**Passage:**
Phishing didn’t stay in the inbox. The same trick now shows up in texts claiming you owe an unpaid toll or a small fee, as well as in calls from individuals who sound official and ask you to “verify” your account; AI has made all these scenarios far more convincing than before. The same tools that create flawless phishing emails can now clone a voice from just seconds of audio, making a caller posing as a colleague or bank sound convincing. It’s the same goal every time: to get you to hand over a credential, a card number, or other sensitive information before your brain catches up. So slow down. Treat any out-of-the-blue request for information or payment as suspect, hang up, and call the company back on a number you found yourself.
A weak password is an open net, and the easiest goal an attacker will ever get. Strong passwords close that net. The trick isn’t a sticky note with something more complex on it; it’s a password manager like 1Password or Bitwarden that builds and remembers a long, unique password for every account, so nobody on your team has to. Good cybersecurity for businesses really does start here, because this is the first door criminals try when they want unauthorized access.
A password on its own is a single line of defense. Multi-factor authentication is the keeper standing behind it. Ask for one more proof of identity, a code or a tap in an app like Authy, and you block the big majority of account takeovers even after a password leaks. Switch it on for email, banking, and anything that touches client data. It takes a few minutes, and it’s usually free. I’ve lost count of the breaches that never would have happened if this one box had been ticked.
Every “update available” your team clicks away is a door left ajar. A lot of cyberattacks don’t take genius. They take patience, and a known vulnerability in software that nobody bothered to update. Turn on automatic updates, regularly update every device and app your team relies on, and treat a pending update on a work machine as a job to finish, not a nag to dismiss.
In a city this packed and this distracted, a phone or laptop is going to go missing. Whether that’s a crisis or a shrug comes down to what you set up first. A screen lock, full-device encryption, and the ability to remotely wipe a device turn a lost phone into an annoyance rather than a breach. If your people carry client files and sensitive data around on the move, this one isn’t optional.
Free AI tools are everywhere, and your team is almost certainly using them already. The trouble starts when someone pastes a client contract, customer information, or a confidential file into one to shave ten minutes off a task, because the moment it’s in there, you’ve lost track of where it goes. IBM calls this shadow AI, the unsanctioned use of AI at work, and found it played a part in one in five breaches in 2025, adding an average of $670,000 to the bill. Decide which tools your people can use, spell out what must never go into one, and you sharply reduce the risk.

**Records:**
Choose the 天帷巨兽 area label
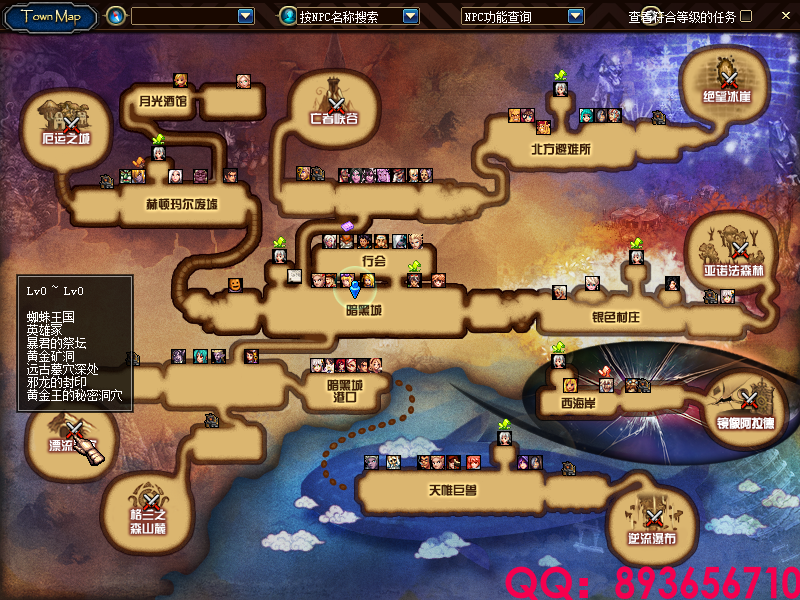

---

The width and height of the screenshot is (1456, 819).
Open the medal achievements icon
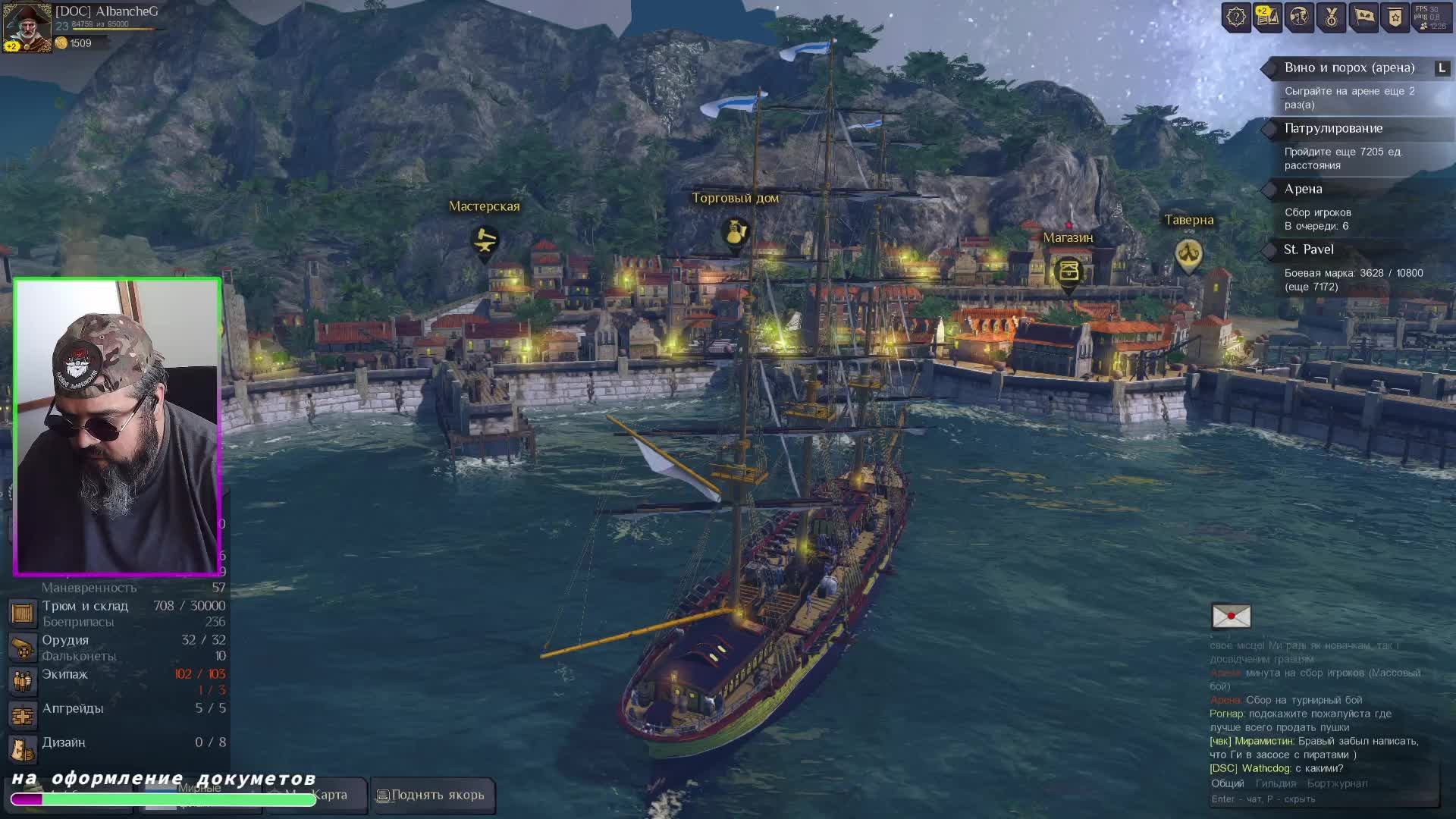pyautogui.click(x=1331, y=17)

**The exercise:**
From the cybersecurity passage, set down word for word the part that begins with the words containing "A password on" and ends with "had been ticked.".

**Solution to the problem:**
A password on its own is a single line of defense. Multi-factor authentication is the keeper standing behind it. Ask for one more proof of identity, a code or a tap in an app like Authy, and you block the big majority of account takeovers even after a password leaks. Switch it on for email, banking, and anything that touches client data. It takes a few minutes, and it’s usually free. I’ve lost count of the breaches that never would have happened if this one box had been ticked.